Source: The Malaysian Insider, Apr 2012
Founders Daphne Koller and Andrew Ng say Coursera will be different because professors from top schools will teach under their university’s name and will adapt their most popular courses for the web, embedding assignments and exams into video lectures, answering questions from students on online forums — even, perhaps, hosting office hours via videoconference.
Multiple-choice and short-answer tests will be computer scored. Coursera will soon unveil a system of peer grading to assess more complex work, such as essays or algorithms.
Related RWW article, Apr 2012
The lecture is just one piece of a Coursera course, and it’s not the most important. The two essential elements are peer grading of assignments and the class forum. These present the technical challenge to delivering a meaningful classroom experience at Internet scale.
The Coursera grading technology is good at crunching structured output. It was easier when the courses were focused on computer science and engineering because student work could be easily tested and quantified. But for this launch, Coursera has figured out how to implement its technology for humanities courses as well using peer grading.
The professor comes up with a grading rubric for an assignment and gives it to students – after they submit their work – along with practice grading exercises. Once the students have completed the training, they’re qualified to grade each other. The process uses theory from crowdsourcing technology like Amazon Mechanical Turk.

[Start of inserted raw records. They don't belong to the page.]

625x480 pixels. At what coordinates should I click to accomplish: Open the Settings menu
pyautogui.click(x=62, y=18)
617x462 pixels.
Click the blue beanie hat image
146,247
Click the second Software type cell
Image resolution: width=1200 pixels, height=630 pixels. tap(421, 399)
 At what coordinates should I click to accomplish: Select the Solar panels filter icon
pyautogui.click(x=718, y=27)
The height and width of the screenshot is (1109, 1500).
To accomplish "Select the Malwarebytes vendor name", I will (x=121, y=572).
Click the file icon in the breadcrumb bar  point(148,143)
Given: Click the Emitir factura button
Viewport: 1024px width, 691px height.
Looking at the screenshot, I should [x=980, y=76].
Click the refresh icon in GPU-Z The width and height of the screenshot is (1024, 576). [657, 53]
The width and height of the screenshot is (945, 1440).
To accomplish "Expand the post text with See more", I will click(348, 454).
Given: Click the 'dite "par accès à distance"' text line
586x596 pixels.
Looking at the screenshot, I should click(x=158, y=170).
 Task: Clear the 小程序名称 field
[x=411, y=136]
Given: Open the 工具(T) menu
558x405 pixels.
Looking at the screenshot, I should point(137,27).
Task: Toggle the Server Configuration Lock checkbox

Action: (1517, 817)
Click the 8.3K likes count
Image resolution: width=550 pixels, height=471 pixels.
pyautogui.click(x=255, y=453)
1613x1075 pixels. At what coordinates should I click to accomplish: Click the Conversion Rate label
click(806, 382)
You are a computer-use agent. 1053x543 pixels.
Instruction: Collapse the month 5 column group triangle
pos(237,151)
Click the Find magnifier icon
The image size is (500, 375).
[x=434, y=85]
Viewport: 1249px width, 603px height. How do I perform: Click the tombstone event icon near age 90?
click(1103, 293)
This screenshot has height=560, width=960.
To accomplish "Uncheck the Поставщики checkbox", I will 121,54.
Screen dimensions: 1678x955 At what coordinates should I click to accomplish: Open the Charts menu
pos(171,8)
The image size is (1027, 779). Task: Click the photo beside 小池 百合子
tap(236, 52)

Coursera has demonstrated that its peer grading can be about as accurate as your typical university teaching assistant. But unlike the T.A., it can grade 200,000 papers.
The other key technology in Coursera is its forums. No manual system could moderate a class discussion with hundreds of thousands of people in it. Coursera’s forum technology identifies and parses duplicate questions, and it auto-suggests related questions as students type. It also uses a Stack Overflow-style reputation system to surface the best conversations.
Related Mashable article, Apr 2012
“It opens doors to people who wouldn’t have had them opened otherwise,” Koller says. “Education is a real equalizer, even if it doesn’t come with a degree attached to it.”